+++ LISTED RECORDS +++

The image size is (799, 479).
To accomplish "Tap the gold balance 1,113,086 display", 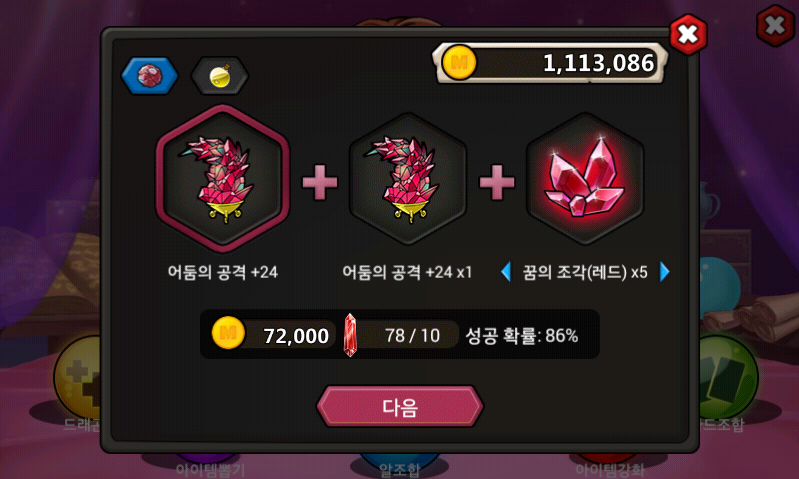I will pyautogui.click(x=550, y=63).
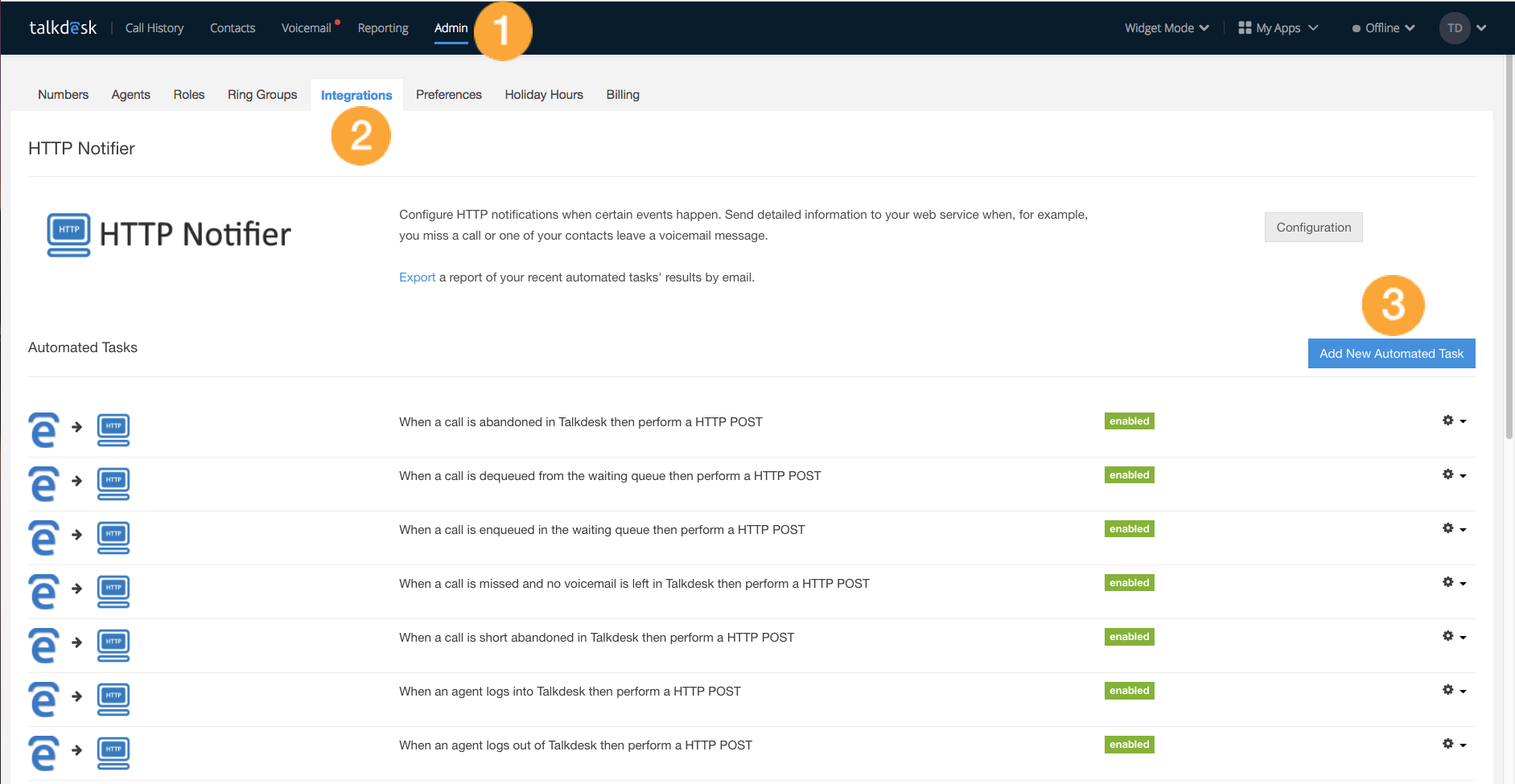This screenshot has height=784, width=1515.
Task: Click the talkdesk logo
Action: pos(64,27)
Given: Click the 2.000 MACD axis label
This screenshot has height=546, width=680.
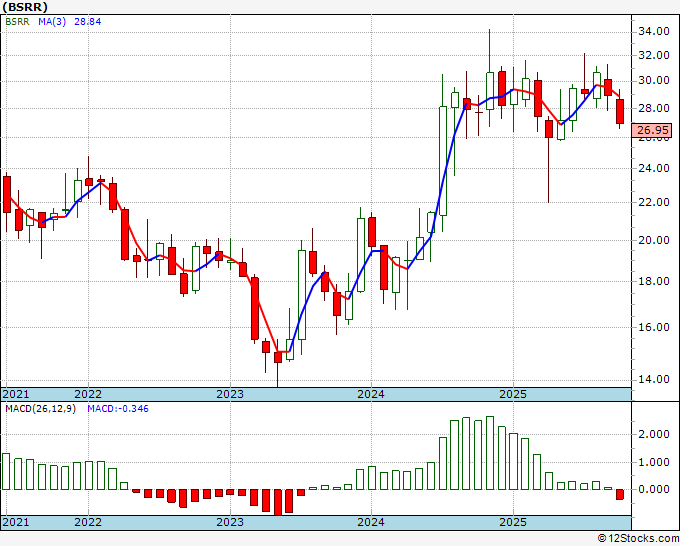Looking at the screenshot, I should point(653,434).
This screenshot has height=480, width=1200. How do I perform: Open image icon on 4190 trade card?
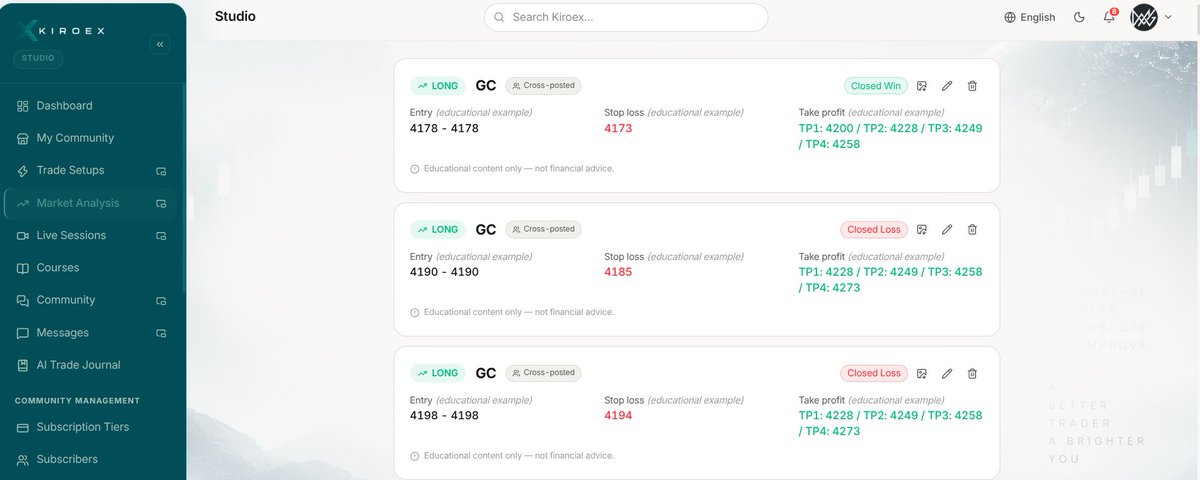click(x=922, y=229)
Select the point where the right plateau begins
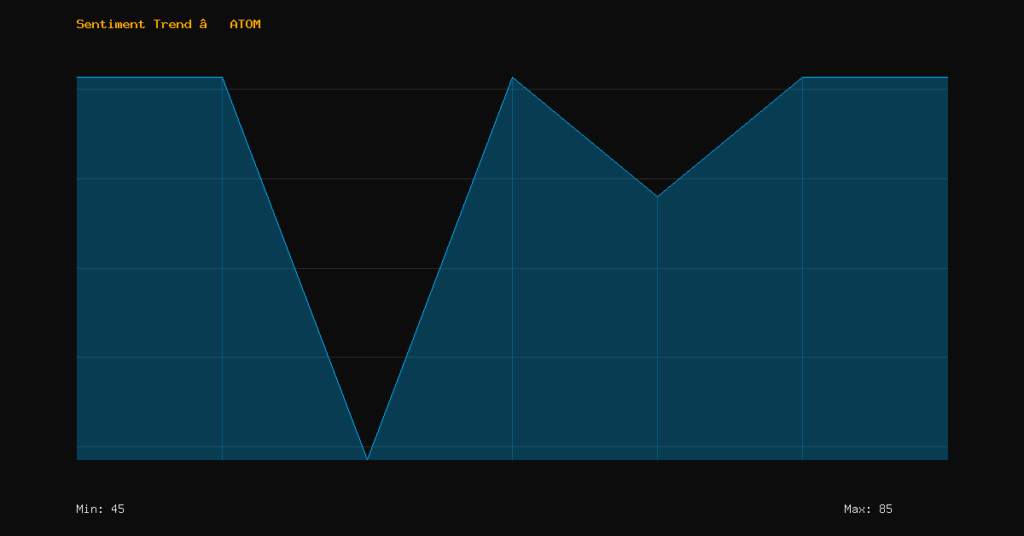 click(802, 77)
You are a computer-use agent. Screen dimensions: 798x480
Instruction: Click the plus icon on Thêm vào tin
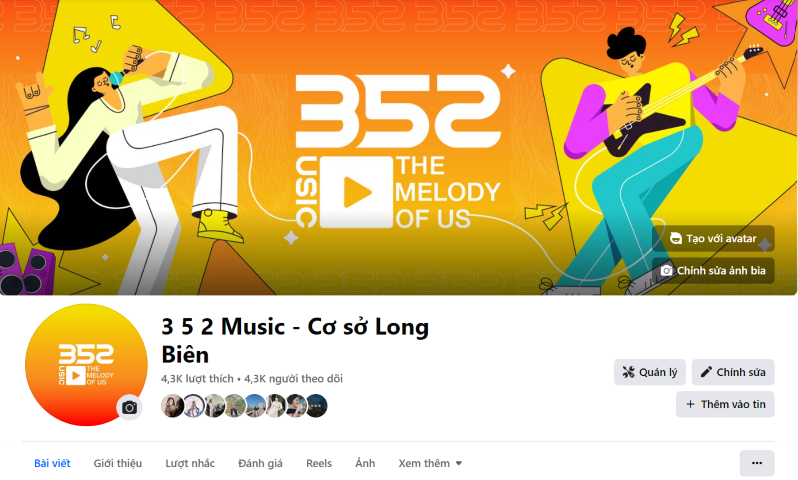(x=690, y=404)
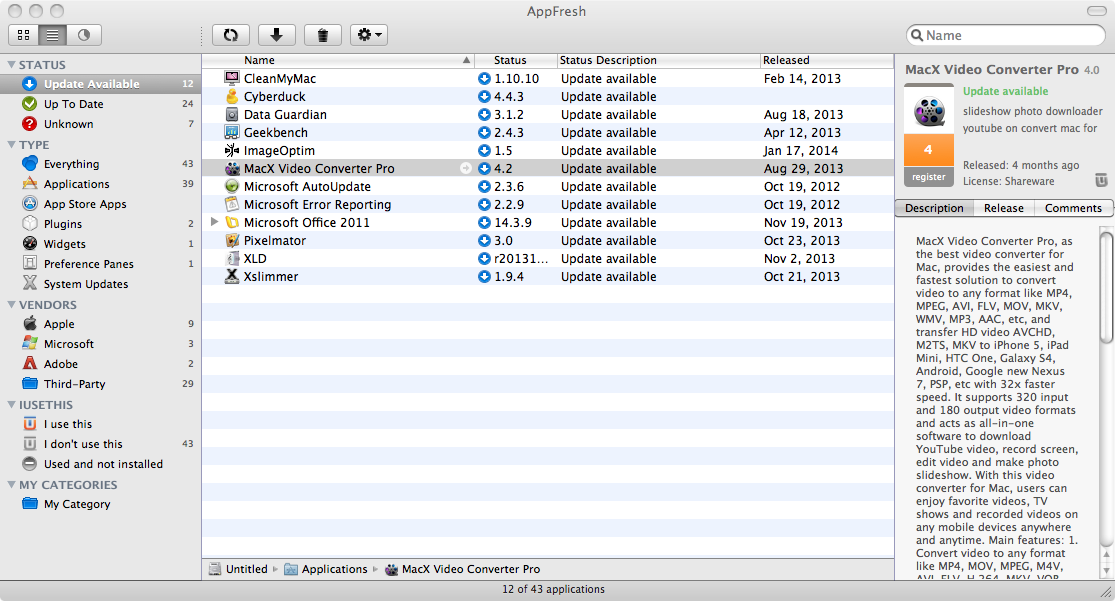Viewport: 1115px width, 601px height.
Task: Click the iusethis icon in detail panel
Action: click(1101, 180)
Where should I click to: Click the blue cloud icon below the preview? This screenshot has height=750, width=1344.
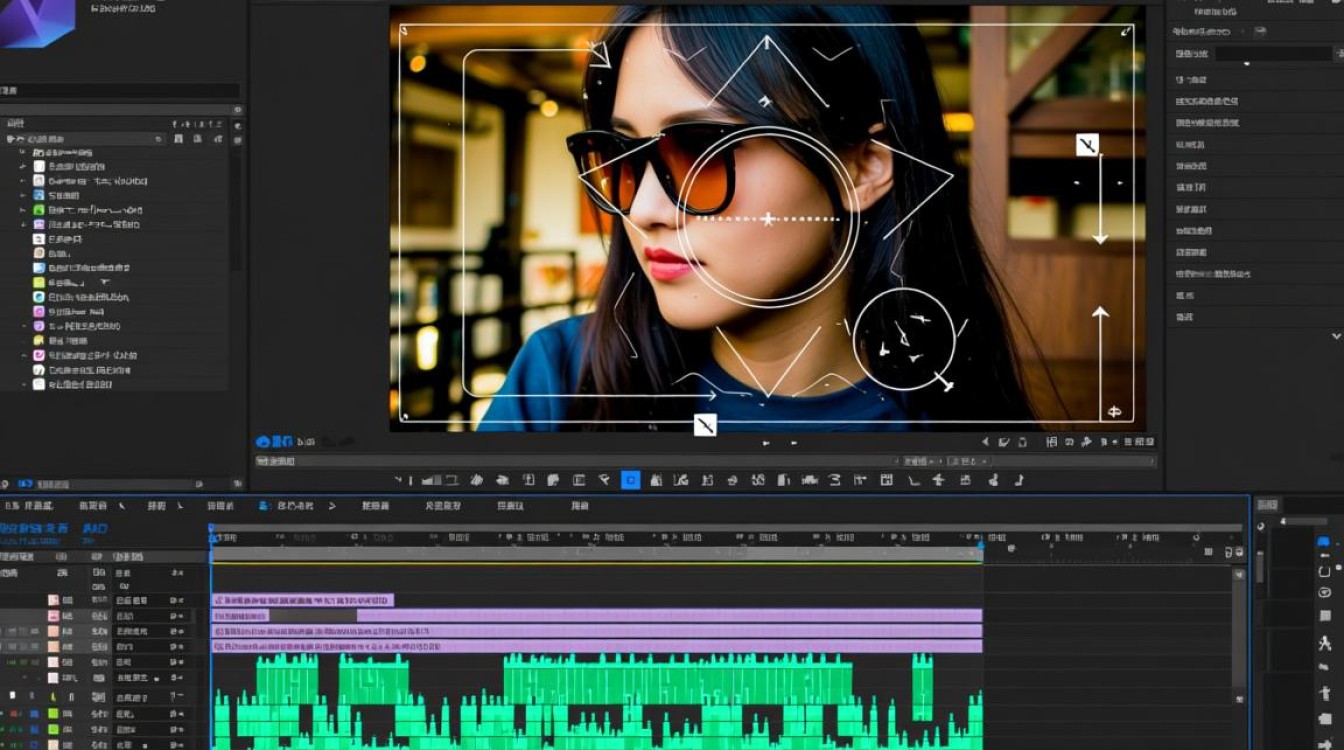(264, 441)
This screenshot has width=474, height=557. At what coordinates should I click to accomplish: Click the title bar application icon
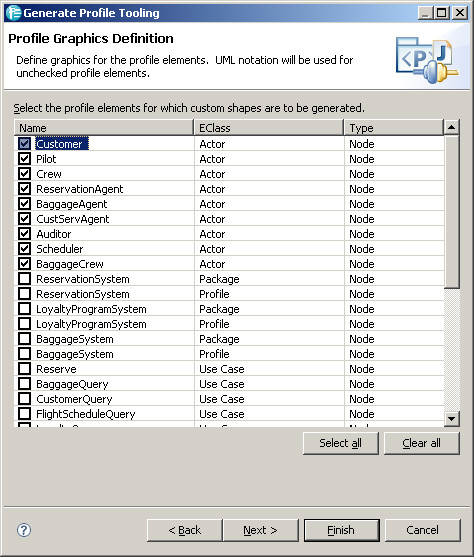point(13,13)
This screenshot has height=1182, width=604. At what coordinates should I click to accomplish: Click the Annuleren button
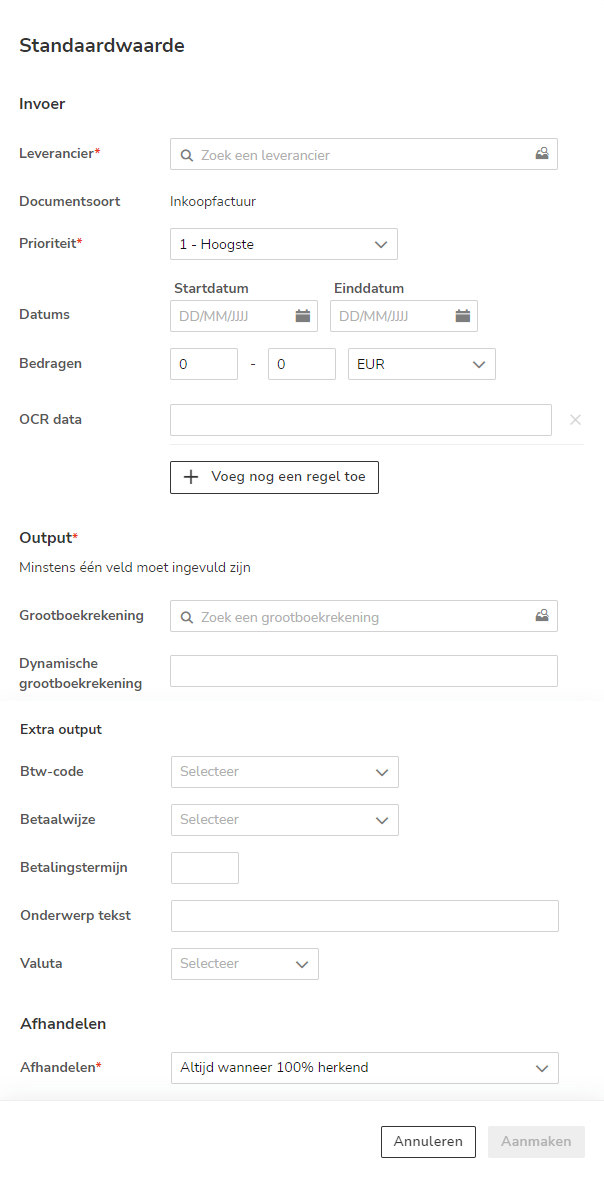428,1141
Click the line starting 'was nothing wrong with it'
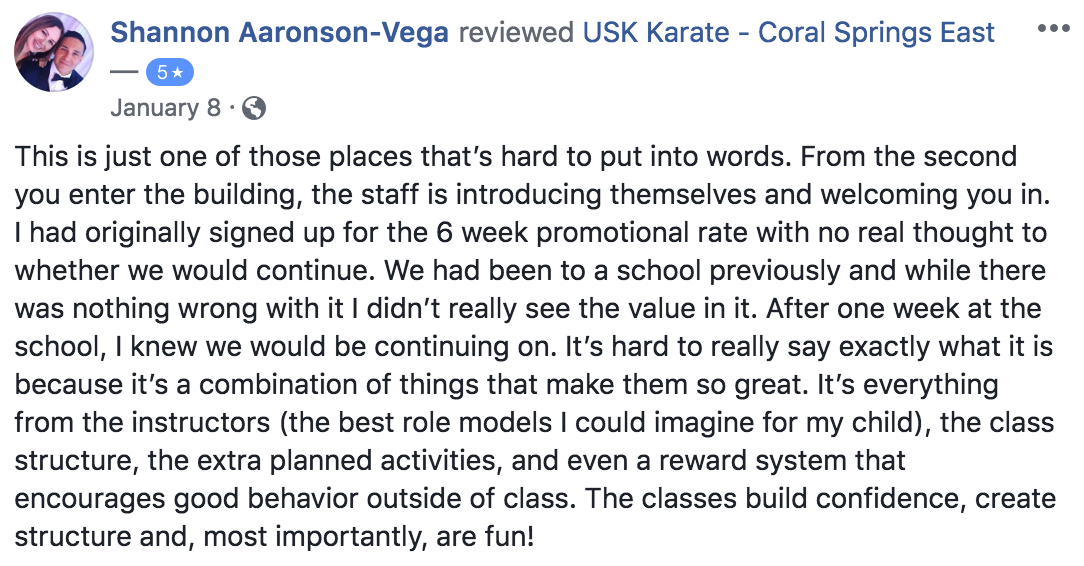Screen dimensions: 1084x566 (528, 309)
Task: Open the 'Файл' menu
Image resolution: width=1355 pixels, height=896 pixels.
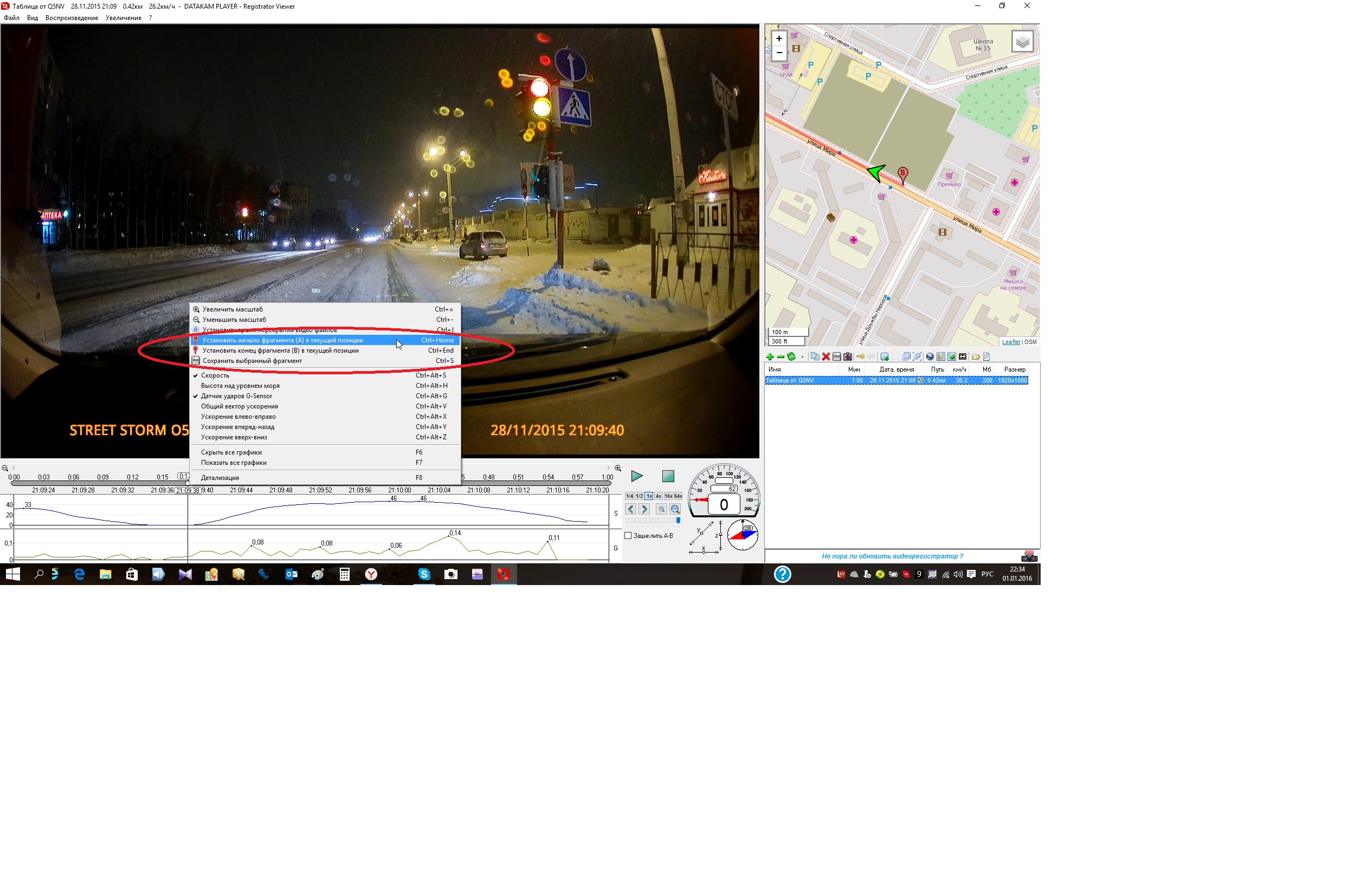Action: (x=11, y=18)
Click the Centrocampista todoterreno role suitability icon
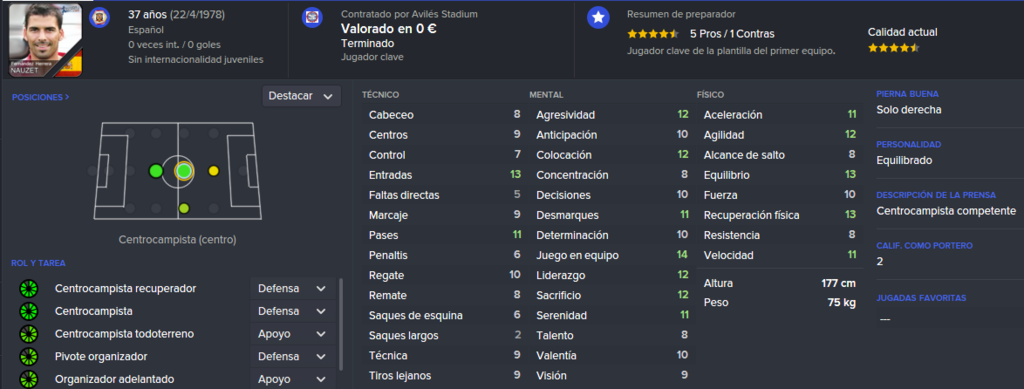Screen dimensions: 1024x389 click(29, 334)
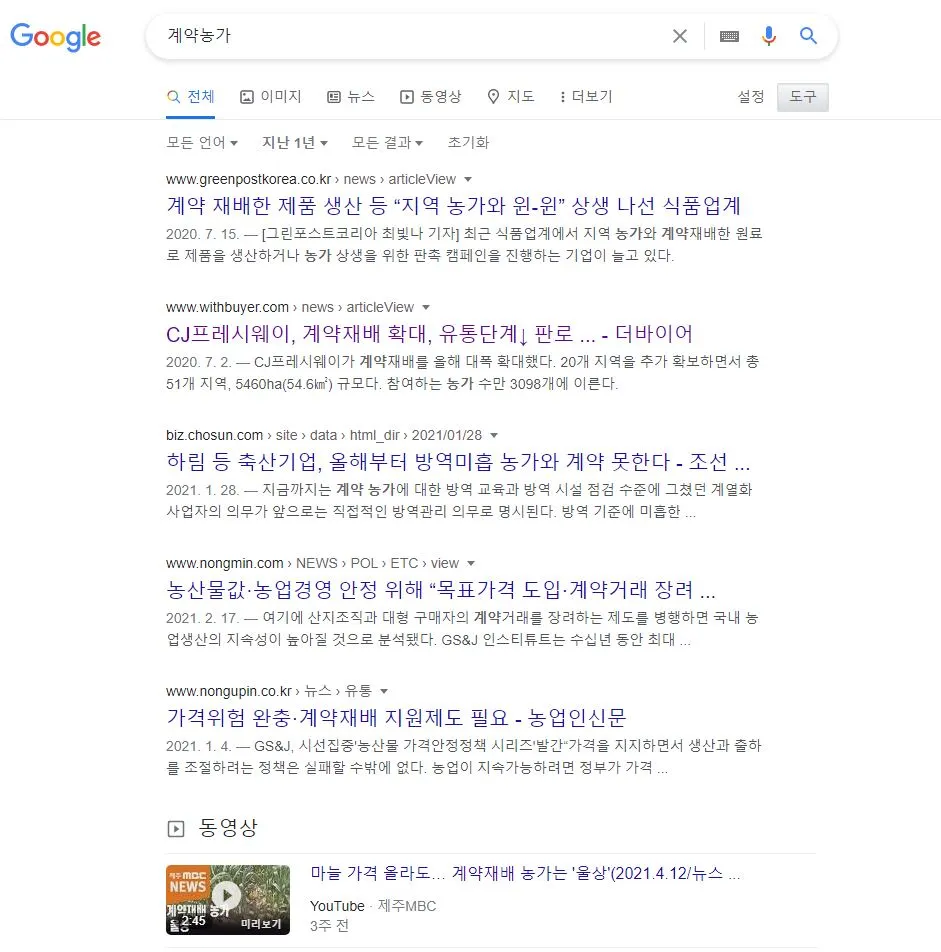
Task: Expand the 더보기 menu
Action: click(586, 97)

+++

→ INSTRUCTION: Copy out the lines starting at the one containing "You are a computer-use" and ending with the last line of the items, keeping every character unchanged. Leave the pictures out of your copy.

→ FULL ANSWER:
You are a computer-use agent. Screen dimensions: 798x480
Instruction: Click the plus icon on Thêm vào tin
(x=690, y=404)
Viewport: 1115px width, 601px height.
Task: Click the iusethis icon in detail panel
Action: click(1101, 180)
Where should I click to: Click the blue cloud icon below the preview? This screenshot has height=750, width=1344.
(264, 441)
This screenshot has width=474, height=557. At what coordinates should I click to accomplish: Click the title bar application icon
point(13,13)
This screenshot has height=1182, width=604. At what coordinates should I click to accomplish: Click the Annuleren button
428,1141
Click the line starting 'was nothing wrong with it'
Screen dimensions: 1084x566 (528, 309)
Task: Open the 'Файл' menu
Image resolution: width=1355 pixels, height=896 pixels.
Action: (x=11, y=18)
Click the Centrocampista todoterreno role suitability icon
Screen dimensions: 1024x389 click(29, 334)
Task: Expand the 더보기 menu
Action: click(586, 97)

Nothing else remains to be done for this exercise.